Reputation: 133
I has class like this:
@Service("userDetailsService")
public class MyUserDetailsService implements UserDetailsService {
...
and trying to do:
<authentication-manager>
<authentication-provider user-service-ref="userDetailsService">
</authentication-provider>
</authentication-manager>
and I got followin errors:
Cannot resolve reference to bean 'userDetailsService' while setting bean property 'userDetailsService'; nested exception is org.springframework.beans.factory.NoSuchBeanDefinitionException: No bean named 'userDetailsService' is defined
Is it really necessary to declare bean? In that case like this:
<beans:bean id="myUserDetailsService" class="my.package.services.MyUserDetailsService" />
EDIT
Here is my security.xml
file:
<beans:beans xmlns="http://www.springframework.org/schema/security"
xmlns:beans="http://www.springframework.org/schema/beans" xmlns:xsi="http://www.w3.org/2001/XMLSchema-instance"
xmlns:jdbc="http://www.springframework.org/schema/jdbc"
xmlns:context="http://www.springframework.org/schema/context"

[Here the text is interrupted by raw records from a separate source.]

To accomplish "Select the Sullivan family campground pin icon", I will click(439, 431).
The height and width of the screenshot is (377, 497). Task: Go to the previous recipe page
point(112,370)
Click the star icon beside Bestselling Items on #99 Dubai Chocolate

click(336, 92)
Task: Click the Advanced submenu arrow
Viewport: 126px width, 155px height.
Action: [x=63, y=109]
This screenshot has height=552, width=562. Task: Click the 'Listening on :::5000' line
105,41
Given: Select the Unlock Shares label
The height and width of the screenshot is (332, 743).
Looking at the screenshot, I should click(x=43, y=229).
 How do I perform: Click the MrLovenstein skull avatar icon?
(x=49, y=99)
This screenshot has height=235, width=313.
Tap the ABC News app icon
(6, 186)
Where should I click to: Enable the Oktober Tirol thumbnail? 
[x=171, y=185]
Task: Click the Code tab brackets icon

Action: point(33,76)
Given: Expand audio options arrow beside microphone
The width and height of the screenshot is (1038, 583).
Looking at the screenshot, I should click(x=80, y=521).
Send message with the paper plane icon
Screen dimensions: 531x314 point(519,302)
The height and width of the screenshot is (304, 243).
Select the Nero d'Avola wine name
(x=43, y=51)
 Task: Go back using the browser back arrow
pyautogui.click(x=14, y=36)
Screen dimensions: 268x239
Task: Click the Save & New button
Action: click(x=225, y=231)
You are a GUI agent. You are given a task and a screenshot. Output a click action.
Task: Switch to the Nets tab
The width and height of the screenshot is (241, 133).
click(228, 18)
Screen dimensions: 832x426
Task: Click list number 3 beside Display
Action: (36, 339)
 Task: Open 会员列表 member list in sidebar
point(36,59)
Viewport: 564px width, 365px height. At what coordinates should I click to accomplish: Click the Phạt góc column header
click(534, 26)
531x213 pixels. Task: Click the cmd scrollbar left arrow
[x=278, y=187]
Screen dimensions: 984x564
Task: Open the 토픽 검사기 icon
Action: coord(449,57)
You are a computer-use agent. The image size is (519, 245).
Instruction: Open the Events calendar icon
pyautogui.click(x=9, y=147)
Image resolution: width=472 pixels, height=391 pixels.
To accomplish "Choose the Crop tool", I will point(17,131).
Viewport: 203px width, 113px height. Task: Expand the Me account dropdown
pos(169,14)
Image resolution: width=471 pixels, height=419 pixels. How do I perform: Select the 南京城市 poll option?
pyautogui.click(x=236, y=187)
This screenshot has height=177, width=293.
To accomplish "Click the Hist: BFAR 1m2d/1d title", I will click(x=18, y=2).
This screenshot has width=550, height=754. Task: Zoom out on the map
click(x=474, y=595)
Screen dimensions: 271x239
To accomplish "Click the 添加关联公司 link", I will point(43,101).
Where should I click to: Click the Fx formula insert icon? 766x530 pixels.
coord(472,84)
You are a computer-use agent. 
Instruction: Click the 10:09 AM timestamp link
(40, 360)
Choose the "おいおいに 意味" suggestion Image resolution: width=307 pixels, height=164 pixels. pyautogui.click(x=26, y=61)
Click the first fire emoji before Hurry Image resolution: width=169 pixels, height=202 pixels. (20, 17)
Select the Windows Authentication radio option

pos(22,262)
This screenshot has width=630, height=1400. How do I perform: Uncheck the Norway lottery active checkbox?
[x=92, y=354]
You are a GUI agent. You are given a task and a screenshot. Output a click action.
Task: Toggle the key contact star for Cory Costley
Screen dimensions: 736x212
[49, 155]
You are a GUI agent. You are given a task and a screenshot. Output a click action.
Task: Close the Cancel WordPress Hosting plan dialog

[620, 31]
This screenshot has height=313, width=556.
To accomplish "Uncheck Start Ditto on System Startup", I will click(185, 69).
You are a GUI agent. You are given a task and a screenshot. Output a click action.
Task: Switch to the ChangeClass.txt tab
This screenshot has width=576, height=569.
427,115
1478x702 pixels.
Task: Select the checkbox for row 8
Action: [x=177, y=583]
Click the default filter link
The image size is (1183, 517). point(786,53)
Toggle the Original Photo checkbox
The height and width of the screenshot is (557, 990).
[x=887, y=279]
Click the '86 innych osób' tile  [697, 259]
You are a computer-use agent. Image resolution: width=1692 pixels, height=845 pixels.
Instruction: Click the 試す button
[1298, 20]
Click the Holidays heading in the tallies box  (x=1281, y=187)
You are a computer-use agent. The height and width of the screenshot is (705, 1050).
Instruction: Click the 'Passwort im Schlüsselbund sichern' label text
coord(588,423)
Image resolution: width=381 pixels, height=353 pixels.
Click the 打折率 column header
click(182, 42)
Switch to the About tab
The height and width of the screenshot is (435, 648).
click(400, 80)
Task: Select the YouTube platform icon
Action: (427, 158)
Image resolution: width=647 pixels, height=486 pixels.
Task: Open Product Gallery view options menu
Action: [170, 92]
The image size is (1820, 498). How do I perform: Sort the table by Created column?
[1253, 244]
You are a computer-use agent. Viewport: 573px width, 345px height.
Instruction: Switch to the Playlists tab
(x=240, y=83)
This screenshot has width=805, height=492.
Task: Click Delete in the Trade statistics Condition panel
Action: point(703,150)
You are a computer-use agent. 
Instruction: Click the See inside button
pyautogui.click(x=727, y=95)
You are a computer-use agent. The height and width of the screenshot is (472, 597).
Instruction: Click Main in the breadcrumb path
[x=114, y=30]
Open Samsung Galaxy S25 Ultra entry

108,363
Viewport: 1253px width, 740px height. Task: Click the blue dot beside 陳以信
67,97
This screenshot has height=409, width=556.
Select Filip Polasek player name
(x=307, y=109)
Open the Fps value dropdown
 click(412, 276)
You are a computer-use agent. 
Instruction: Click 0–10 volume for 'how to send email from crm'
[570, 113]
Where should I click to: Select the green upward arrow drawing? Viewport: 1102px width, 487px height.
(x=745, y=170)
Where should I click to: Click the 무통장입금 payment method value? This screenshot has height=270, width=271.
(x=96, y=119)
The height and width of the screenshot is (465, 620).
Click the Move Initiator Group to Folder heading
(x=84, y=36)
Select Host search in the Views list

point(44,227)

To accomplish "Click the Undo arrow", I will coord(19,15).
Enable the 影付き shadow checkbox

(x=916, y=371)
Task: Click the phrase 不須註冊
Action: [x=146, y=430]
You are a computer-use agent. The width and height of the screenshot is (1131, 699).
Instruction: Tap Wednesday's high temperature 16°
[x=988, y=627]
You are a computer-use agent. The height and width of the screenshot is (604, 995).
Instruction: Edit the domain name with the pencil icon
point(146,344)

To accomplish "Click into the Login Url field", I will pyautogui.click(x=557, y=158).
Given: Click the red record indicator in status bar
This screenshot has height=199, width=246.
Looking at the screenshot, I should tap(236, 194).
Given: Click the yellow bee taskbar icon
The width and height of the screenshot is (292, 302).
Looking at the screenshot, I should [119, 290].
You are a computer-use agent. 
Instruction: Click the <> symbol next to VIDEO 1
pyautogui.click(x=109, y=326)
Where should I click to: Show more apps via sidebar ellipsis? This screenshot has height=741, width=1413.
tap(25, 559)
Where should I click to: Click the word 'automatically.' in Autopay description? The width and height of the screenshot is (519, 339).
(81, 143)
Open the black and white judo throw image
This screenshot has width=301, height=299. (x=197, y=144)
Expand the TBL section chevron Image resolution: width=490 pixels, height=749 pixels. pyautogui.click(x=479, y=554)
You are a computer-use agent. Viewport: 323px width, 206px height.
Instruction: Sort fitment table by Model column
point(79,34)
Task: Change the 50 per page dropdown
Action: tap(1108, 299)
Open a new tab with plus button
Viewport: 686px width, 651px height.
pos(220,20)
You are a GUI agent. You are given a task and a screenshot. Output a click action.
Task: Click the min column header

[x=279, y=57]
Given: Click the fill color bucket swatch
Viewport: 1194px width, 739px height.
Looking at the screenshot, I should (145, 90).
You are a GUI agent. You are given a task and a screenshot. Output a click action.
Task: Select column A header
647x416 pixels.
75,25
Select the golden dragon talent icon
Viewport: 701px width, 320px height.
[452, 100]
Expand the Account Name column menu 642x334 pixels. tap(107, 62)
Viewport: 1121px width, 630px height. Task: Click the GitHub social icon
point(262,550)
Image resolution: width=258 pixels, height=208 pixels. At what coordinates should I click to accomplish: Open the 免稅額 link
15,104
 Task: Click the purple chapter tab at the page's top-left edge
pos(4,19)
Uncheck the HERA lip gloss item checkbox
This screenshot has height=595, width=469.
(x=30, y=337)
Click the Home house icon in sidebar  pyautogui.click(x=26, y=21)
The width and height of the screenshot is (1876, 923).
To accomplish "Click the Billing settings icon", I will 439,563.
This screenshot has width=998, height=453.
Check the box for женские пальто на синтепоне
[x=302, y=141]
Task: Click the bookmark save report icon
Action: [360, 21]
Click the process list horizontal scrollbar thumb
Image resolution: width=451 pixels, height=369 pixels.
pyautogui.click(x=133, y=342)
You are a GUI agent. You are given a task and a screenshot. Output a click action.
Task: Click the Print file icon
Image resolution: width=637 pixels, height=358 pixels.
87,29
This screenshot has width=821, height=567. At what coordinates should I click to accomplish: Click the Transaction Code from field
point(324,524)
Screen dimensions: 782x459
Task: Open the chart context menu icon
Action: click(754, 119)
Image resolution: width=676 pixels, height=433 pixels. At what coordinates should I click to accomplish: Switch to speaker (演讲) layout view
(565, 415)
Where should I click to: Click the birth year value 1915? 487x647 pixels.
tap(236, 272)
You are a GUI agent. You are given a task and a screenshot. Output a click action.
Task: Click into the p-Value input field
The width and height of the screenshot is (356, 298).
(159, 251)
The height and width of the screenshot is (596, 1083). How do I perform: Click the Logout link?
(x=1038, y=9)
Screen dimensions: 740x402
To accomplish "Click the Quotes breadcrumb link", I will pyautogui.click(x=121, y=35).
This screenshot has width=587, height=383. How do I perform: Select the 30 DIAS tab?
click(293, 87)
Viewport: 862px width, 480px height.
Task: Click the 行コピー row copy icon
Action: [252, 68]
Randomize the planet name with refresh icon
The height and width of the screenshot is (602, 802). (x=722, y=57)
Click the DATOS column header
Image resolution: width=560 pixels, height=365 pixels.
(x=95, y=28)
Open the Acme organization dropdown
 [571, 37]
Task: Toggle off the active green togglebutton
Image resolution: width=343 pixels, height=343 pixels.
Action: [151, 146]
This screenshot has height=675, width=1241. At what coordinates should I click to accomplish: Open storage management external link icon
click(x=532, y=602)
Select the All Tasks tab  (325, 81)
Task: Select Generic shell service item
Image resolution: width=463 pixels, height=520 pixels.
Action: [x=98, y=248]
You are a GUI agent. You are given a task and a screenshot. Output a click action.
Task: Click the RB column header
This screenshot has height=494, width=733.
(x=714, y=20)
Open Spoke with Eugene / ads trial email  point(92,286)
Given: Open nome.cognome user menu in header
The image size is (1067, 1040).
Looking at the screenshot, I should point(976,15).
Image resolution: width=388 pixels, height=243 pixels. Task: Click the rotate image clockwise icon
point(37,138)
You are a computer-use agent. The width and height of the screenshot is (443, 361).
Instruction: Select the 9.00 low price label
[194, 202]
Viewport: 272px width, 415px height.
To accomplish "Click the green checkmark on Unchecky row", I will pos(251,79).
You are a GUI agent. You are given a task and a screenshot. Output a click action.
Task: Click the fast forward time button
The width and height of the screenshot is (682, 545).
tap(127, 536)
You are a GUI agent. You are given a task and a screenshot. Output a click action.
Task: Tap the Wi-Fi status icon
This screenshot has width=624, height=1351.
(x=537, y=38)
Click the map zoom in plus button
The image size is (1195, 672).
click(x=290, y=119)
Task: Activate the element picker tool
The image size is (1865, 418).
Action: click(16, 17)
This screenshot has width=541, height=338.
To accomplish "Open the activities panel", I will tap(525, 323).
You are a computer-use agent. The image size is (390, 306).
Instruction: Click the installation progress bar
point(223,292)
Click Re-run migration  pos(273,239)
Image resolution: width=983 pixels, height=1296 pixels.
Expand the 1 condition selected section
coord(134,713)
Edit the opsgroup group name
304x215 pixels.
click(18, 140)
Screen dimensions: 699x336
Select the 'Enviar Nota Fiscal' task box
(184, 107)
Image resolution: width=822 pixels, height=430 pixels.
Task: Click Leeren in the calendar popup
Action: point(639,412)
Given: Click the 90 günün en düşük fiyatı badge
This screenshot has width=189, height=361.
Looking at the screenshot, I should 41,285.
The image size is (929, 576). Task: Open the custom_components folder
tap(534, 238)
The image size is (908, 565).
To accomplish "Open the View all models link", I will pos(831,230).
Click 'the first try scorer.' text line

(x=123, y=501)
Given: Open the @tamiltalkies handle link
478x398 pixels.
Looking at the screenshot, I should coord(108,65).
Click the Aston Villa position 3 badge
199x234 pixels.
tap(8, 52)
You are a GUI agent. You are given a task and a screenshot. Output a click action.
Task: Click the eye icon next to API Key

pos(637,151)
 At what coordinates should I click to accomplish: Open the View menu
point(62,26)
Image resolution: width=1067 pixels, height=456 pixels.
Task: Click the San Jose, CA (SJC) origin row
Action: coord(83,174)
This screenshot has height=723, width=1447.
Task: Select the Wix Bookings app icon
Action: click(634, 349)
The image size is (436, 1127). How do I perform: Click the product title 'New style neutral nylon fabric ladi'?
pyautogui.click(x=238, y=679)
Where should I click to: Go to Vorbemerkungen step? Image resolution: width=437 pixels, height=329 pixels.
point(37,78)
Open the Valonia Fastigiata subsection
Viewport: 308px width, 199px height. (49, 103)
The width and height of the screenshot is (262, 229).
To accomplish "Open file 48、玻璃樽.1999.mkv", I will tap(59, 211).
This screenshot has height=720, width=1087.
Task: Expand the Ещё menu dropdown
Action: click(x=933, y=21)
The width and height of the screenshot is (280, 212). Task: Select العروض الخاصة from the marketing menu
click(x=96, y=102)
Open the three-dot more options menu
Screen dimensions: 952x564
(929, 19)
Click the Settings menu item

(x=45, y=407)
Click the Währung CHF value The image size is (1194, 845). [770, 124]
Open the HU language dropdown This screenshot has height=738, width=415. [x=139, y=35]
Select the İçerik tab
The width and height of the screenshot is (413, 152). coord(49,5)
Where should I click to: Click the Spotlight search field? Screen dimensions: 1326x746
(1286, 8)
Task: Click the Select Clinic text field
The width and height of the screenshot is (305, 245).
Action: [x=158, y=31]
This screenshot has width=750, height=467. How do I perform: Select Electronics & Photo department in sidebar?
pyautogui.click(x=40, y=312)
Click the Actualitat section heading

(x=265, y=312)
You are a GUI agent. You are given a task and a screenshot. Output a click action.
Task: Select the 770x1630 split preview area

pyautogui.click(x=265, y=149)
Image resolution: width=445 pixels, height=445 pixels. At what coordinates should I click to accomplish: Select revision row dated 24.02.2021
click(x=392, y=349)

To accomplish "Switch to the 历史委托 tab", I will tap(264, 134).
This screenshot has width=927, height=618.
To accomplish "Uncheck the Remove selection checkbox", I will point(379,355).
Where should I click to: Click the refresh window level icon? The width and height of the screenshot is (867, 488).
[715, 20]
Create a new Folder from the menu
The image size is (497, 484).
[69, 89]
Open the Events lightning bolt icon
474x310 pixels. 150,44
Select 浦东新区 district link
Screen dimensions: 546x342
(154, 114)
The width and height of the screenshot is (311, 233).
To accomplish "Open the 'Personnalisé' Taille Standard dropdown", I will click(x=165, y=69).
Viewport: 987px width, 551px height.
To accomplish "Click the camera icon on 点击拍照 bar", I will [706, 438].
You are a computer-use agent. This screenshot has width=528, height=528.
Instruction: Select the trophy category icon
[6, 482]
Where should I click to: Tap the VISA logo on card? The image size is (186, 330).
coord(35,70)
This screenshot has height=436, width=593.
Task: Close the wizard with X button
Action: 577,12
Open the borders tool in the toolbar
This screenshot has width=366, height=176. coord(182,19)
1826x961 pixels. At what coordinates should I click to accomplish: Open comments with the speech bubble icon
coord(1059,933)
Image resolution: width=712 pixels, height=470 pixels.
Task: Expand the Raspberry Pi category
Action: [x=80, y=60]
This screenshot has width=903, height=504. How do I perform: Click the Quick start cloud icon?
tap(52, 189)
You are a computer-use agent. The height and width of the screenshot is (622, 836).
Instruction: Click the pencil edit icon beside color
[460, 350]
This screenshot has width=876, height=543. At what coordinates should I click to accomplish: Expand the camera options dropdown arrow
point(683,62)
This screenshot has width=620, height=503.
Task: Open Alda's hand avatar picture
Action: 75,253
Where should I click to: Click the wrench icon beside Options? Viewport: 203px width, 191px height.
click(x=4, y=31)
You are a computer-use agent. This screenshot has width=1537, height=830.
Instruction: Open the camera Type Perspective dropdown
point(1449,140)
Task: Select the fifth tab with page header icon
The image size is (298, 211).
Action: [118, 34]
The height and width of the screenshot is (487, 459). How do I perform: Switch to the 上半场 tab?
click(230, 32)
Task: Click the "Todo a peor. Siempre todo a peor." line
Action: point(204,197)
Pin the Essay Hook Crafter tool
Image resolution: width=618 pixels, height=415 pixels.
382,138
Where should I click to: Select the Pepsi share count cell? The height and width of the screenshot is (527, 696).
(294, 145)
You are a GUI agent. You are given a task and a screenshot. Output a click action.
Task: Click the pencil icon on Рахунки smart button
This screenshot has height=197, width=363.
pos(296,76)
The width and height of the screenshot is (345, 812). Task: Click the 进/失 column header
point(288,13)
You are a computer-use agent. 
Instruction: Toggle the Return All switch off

xsi:schemaLocation="http://www.springframework.org/schema/beans
http://www.springframework.org/schema/beans/spring-beans-3.0.xsd
http://www.springframework.org/schema/jdbc
http://www.springframework.org/schema/jdbc/spring-jdbc-3.0.xsd
http://www.springframework.org/schema/security
http://www.springframework.org/schema/security/spring-security-3.0.xsd">
<http>
<form-login login-page="/login/"
authentication-failure-url="/fail/" />
<logout logout-success-url="/" />
</http>
<context:annotation-config />
<context:component-scan base-package="my.package" />
<authentication-manager>
<authentication-provider user-service-ref="myUserDetailsService">
<!-- <password-encoder hash="md5" /> -->
</authentication-provider>
</authentication-manager>
</beans:beans>
which cause:
The matching wildcard is strict, but no declaration can be found for element 'context:annotation-config'.
Upvotes: 1
Views: 11959
Reputation: 61
just import the other xml file in the spring-security.xml by using <beans:import resource="" />
another thing u can do is that load all the xml files in the web.xml file using
<context-param>
<param-name>contextConfigLocation</param-name>
<param-value>
path to the xml files separated by commas
</param-value>
</context-param>
Upvotes: 1
Reputation: 74
You are missing schema location for context.
So your xml should start with:
<beans:beans xmlns="http://www.springframework.org/schema/security"
xmlns:beans="http://www.springframework.org/schema/beans" xmlns:xsi="http://www.w3.org/2001/XMLSchema-instance"
xmlns:jdbc="http://www.springframework.org/schema/jdbc"
xmlns:context="http://www.springframework.org/schema/context"
xsi:schemaLocation="http://www.springframework.org/schema/beans
http://www.springframework.org/schema/beans/spring-beans-3.0.xsd
http://www.springframework.org/schema/jdbc
http://www.springframework.org/schema/jdbc/spring-jdbc-3.0.xsd
http://www.springframework.org/schema/security
http://www.springframework.org/schema/security/spring-security-3.0.xsd
http://www.springframework.org/schema/context
http://www.springframework.org/schema/context/spring-context-3.0.xsd">
Upvotes: 4
Reputation: 8432
@Service
extends @Component
which allows for classpath scanning
.
You can enable both classpath scanning
and annotations
<context:annotation-config />
<context:component-scan base-package="com.package.a,com.b" />
I don't know what version are you using. Try this.
<authentication-manager>
<authentication-provider user-service-ref="userDetailsService">
<!-- <password-encoder hash="md5" /> -->
</authentication-provider>
</authentication-manager>
Unless you provide, as you do, a name, it will be the class name. But you provide the same name it would be but stating another in the config file.
If you @Service
with no name then it would be fine.
Upvotes: 1
Reputation: 2785
If you use annotations to specify your beans, you need to have add an entry to your config to scan the classpath for them.